パパも、ちょっぴりうるさいママもいない休みなんて、ほんと、ゆめさ。
それから先の「案内役」はもちろん「広田さん」。
ひと泳ぎした後は、研究所にあるサンゴの展示パネルを見る、という展開。この「展示パネル」で読者の子供たちもサンゴについて学ぶことになる。
サンゴの不思議な生態。
褐虫藻との驚くべき“共生”関係。
普段目にできない生きものについての興味深い話は、生きもの好きの子供たちをワクワクさせたことだろう。異種のサンゴ同士がケンカするなんて私も知らなかった。

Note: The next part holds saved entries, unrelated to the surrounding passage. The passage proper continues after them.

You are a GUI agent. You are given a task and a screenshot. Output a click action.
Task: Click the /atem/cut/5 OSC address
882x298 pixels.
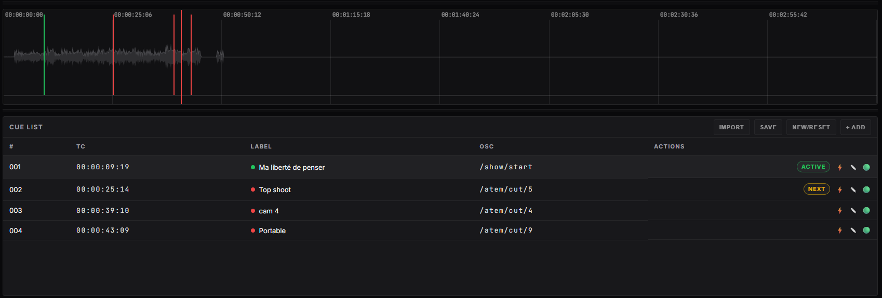506,189
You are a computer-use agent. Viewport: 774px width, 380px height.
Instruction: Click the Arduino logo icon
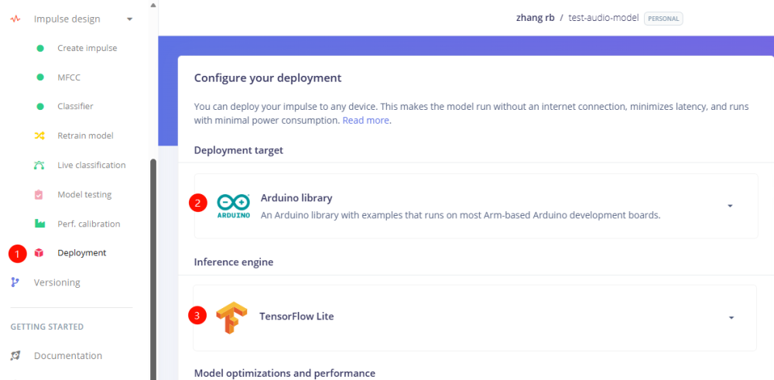tap(234, 206)
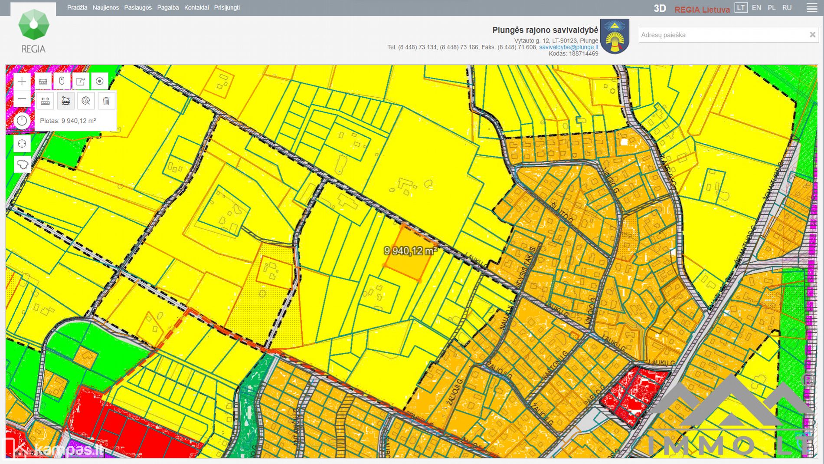Select the distance measurement tool
Image resolution: width=824 pixels, height=464 pixels.
(45, 101)
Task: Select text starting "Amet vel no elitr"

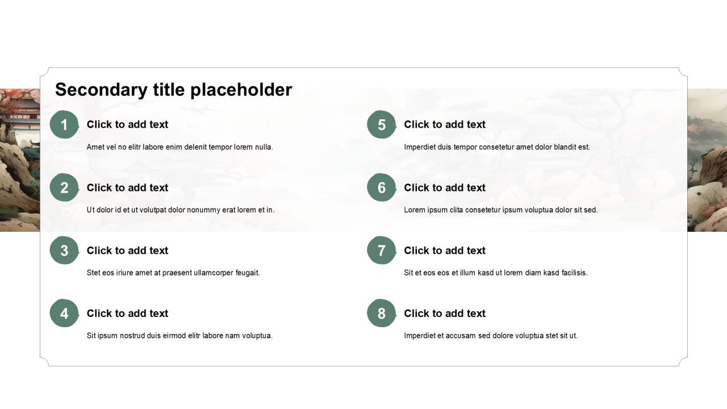Action: [179, 147]
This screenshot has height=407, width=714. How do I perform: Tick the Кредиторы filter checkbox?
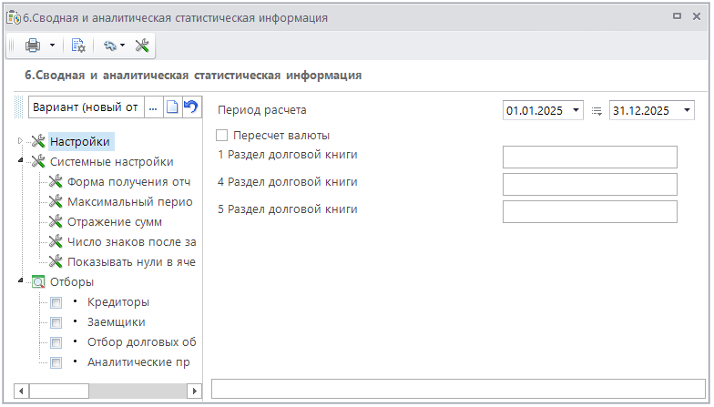point(56,302)
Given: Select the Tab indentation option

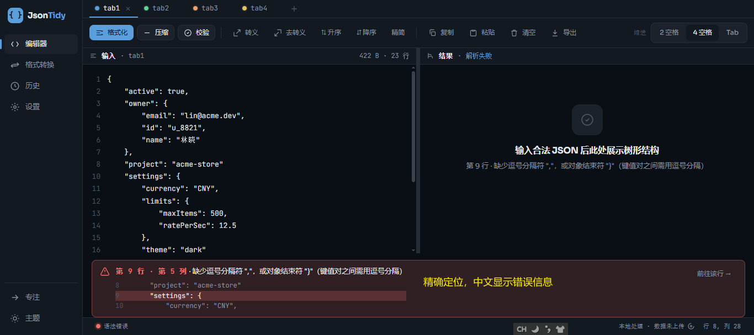Looking at the screenshot, I should click(732, 33).
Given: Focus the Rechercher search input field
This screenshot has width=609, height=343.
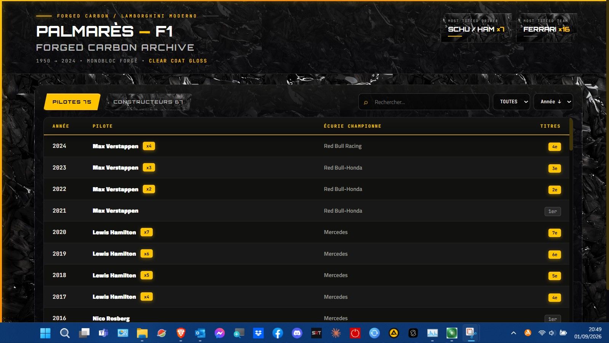Looking at the screenshot, I should click(424, 102).
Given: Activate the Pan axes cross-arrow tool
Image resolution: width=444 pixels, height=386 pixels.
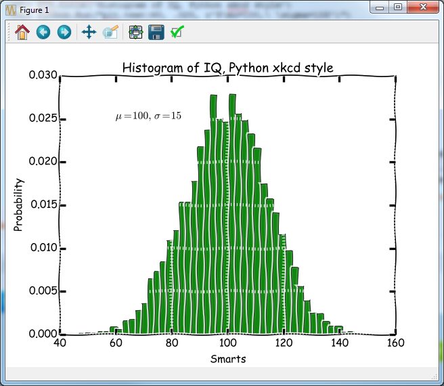Looking at the screenshot, I should [88, 32].
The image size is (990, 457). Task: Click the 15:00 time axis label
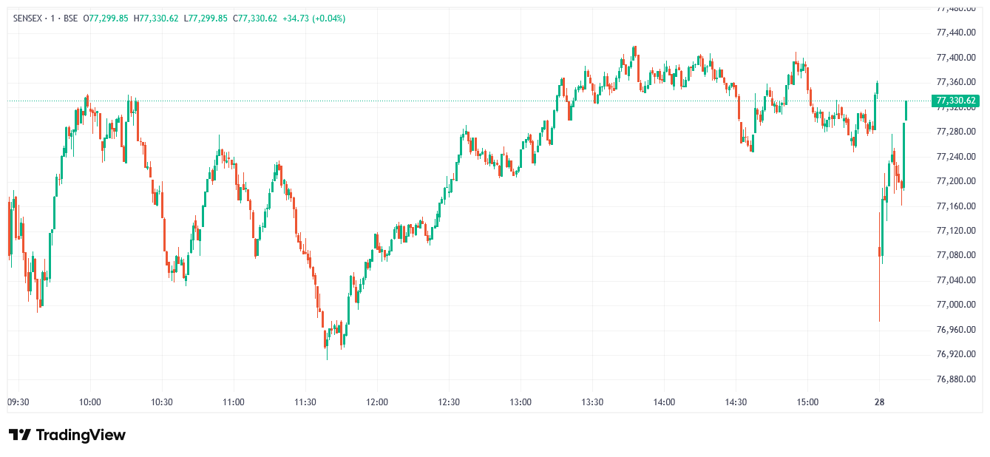(807, 402)
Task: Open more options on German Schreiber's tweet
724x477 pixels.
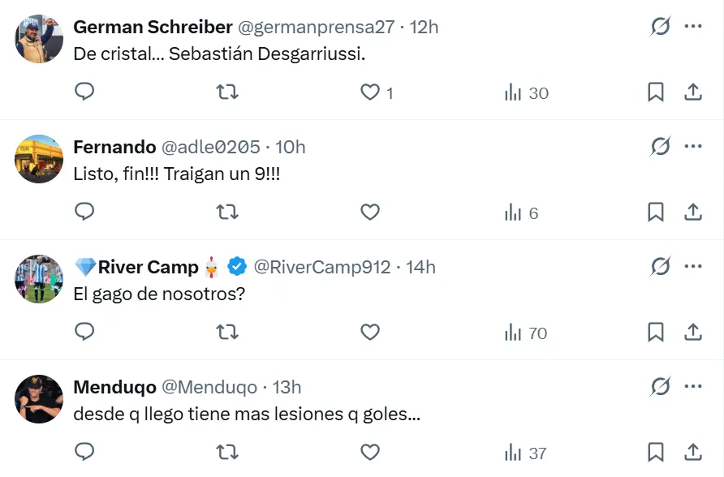Action: tap(692, 27)
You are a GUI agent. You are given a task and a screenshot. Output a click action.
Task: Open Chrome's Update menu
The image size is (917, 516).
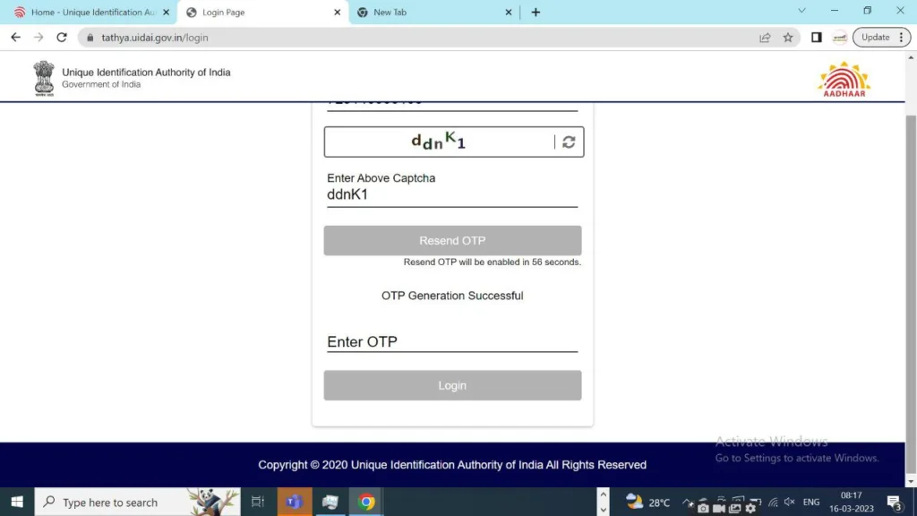(881, 38)
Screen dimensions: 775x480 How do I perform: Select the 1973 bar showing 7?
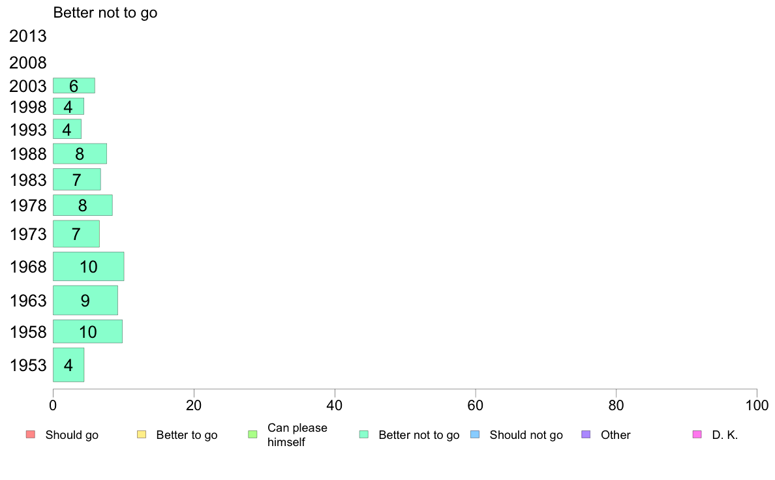pos(76,234)
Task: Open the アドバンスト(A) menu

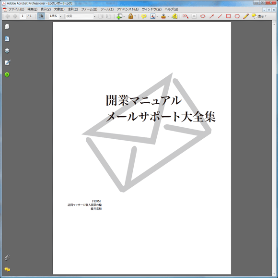Action: (127, 9)
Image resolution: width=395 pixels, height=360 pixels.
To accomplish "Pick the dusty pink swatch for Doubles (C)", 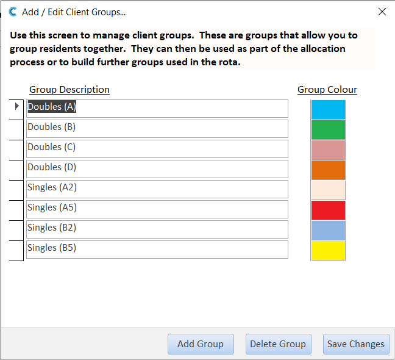I will click(x=328, y=150).
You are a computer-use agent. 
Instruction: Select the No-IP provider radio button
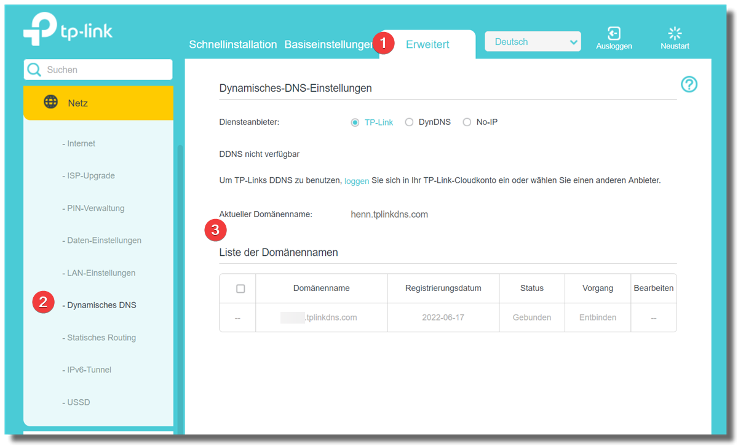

『サンゴしょうの海』は、単に生きものを見せるだけの絵本ではない。本書の目玉はそこで繰り広げられる「共生」の方なのだ。クマノミとイソギンチャクを含め、共生関係の例が多く紹介されている。
先生の本領発揮は最後のページ。「二人はなかま(共生のうた)」という歌だ!
本川達雄 奇跡の番組「歌う生物学」 最終回 - YouTube
こちらの10:45あたりから「二人はなかま(共生のうた)」が披露されている。ぜひ聴いてみてほしい。
先生の「歌う生物学」の原点は瀬底島、「歌い始めは瀬底島」だったようだ(歌う生物学 本川達雄)。琉球大の学生はさすがノリがいい。東工大での白けっぷりときたらこっちが白けるばかりだ。
THE FLINTSTONE:東京工業大学・教授の本川達雄さんに聞く「サンゴのはなし」(08.09.07)
『お皿の上の生物学』(191〜192ページ)によると、本川先生は論文の「要旨(Abstract)」を歌で書いたこともあるという。英語の韻文でなんと楽譜付き!
この論文、
Catch connective tissue: a key character for echinoderms' success. in "Echinoderm Biology", (ed. R.D. Burke, P.V.Mladenov, P. Lambert & R.L. Parsley) p.39-54, Balkema, Rotterdam.
の要旨歌 "A Song of Catch Connective Tissue" は、『ゾウの時間ネズミの時間-歌う生物学』に収録されているようだ。